Until very recently, more than 400 School Department employees were paid less than the $12 per hour state minimum wage.

A few were paid as little as 9.60 per hour.

At the request of Mayor James Fiorentini, the School Committee voted unanimously last week to raise the pay of 440 workers to $12 per hour.

"I was surprised," Fiorentini said of learning that so many school employees were earning less than that.

The mayor pointed out that municipalities are exempt from the state minimum wage law. Nevertheless, raising the pay of bus monitors, cafeteria workers and other workers was the right thing to do, he said.

"I just don't think it's fair," he said, that so many school employees were paid so little.

The workers who made less than $12 per hour included bus monitors, cafeteria workers, after-school and summer-school instructors and supervisors, lifeguards, crossing guards, interns and various substitute clerks, custodians and teachers, according to the mayor's office.

The majority were paid $10, $10.50 or 11.50 per hour, with a low of $9.60 for around 35 workers.

All workers employed by the non-school portion of Haverhill's government – the "city side" – are now paid at least $12 per hour, Fiorentini said.

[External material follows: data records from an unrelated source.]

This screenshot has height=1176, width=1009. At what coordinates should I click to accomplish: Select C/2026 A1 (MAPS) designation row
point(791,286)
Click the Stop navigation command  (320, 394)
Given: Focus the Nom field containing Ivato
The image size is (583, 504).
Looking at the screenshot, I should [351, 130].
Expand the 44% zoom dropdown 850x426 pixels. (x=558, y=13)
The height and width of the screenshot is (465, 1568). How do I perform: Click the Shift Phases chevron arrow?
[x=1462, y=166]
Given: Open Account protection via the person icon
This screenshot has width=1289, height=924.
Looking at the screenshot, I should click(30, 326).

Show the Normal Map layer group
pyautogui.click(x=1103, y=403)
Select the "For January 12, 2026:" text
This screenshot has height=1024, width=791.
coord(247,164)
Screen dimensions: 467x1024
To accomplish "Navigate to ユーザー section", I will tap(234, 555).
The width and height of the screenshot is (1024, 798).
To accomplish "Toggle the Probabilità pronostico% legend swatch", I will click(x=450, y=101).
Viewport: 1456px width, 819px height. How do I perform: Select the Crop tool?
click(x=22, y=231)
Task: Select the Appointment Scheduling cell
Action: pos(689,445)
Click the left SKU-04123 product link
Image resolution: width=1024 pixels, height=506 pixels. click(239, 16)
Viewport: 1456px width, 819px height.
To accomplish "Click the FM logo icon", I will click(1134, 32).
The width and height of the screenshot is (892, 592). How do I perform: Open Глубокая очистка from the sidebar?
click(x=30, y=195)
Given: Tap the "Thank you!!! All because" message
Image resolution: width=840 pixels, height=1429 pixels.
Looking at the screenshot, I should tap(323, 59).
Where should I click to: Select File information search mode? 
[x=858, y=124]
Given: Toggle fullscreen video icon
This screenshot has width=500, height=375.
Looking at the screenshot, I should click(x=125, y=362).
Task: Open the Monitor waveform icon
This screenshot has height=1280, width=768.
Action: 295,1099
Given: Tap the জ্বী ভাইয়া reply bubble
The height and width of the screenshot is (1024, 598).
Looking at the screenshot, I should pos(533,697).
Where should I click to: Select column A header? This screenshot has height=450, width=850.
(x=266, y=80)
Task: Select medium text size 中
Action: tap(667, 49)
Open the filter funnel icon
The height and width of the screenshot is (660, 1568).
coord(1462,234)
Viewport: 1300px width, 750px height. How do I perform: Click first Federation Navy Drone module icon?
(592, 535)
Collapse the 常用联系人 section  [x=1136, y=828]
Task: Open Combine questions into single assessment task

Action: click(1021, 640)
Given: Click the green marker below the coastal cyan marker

“I did this previously for city workers and frankly it’s overdue for school employees,” the mayor said. “These are exactly the people who need a little boost and I intend to lobby strongly on their behalf.“

The Massachusetts minimum wage is set to rise incrementally over the next five years until it reaches $15 per hour in 2023. Gov. Charlie Baker signed the bill increasing it from $11 to $12 per hour in June of last year.

The pay raise will add about $200,000 to the budget, according to the mayor. It will be covered by the additional $3.7 million in Chapter 70 state aid to schools that Haverhill recently received, he said.